Aus der sagenumwobenen Welt der Kabine—die für die Öffentlichkeit nicht zugänglich ist—dringt eigentlich so gar nichts heraus. Schon eine alte Fußballerweisheit besagt: „Was in der Kabine passiert, bleibt in der Kabine." Das Pinkel-Problem unter der Dusche gehört wohl zu den größten Tabuthemen im Sport. Dabei gibt ein Großteil der Deutschen zu, dass sie beim Duschen zuhause gerne mal loslassen und sich den Weg zur Toilette sparen. Aber warum wird es bei so vielen Quertreibern unter den Duschhähnen deutscher Sportlerkabinen überhaupt noch tabuisiert und verboten?

Menschen, die behaupten nicht in ihre Dusche zu pinkeln, sind mir mehr als suspekt.
— Lilli (@Lillipillibilli) 18. November 2015

Das fragten sich im letzten Jahr auch zwei Studenten der britischen Universität East Anglia (UEA) in Norwich und regten ihre 15.000 Kommilitonen an, am Morgen unter der Dusche zu urinieren, statt das Klo zu benutzen. Ziel der Aktion: Das Wasser für die Klospülung zu sparen. Tatsächlich ließe sich eine große Menge an Wasser sparen und der Vorgang wäre sehr umweltfreundlich. Die etwa 15 Liter pro Person und Tag würden bei 80 Millionen Menschen in Deutschland um die 400 Millionen Kubikmeter Wasser sparen, womit sich acht Mal der Bodensee füllen ließe.

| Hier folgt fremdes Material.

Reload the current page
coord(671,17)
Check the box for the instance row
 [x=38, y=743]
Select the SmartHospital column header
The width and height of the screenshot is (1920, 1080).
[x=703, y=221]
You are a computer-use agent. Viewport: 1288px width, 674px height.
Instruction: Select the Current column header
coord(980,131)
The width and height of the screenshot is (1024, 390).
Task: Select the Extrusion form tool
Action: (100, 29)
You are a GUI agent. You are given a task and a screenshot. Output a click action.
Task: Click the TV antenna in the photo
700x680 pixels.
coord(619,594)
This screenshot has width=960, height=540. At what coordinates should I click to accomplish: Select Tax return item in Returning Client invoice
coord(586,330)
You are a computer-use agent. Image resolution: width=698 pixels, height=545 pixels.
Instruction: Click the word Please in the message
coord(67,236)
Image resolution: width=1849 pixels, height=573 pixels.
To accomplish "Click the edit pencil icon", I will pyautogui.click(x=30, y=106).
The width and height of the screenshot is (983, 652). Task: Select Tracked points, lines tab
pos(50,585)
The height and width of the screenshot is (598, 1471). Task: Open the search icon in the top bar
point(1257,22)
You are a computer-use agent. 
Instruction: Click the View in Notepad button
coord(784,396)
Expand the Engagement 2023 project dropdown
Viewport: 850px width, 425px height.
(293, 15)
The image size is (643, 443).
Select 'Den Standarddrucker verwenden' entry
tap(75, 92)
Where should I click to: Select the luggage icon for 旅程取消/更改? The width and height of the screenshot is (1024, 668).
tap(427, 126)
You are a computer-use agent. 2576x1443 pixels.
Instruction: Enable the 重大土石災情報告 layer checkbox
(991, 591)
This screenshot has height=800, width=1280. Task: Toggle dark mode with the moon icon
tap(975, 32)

Die Gegner sprechen jedoch von unhygienischen Zuständen und erklären sich mit der wesentlich umweltfreundlicheren Sparfunktion bei Toiletten, die es seit einigen Jahren zumindest in Deutschland gibt. Dabei besteht Urin im Wesentlichen aus Wasser und Salzen. Er sei zwar nicht steril, wie ein Mythos besagt, doch er ist die vermutlich sterilste Flüssigkeit des menschlichen Körpers. Ein Gesundheitsrisiko besteht nach Expertenmeinung offenbar tatsächlich nicht, auch weil das Wasser der Dusche die ganze Zeit läuft. Aber ist das feuchtfröhliche Pinkeln in der Umkleidekabine von Fußballteams eine gute Idee?

Nein. Die ohnehin nur mit Badelatschen und Adiletten zu betretenden Kabinen in Sportdeutschland müssen schon genug Dreck, Gestank und undefinierbare Flüssigkeiten verkraften. In der Kabine will keiner Hintern an Hintern mit seinen Mitspielern stehen und die warmen Ausscheidungen des rechten Flügelspielers an seinen blutigen Knien spüren. Zu Hause kann dann jeder gerne wieder Wasser sparen. Wer das aber nach dem Spiel in der Kreisklasse versucht, bekommt Hiebe mit der nassen Handtuchpeitsche.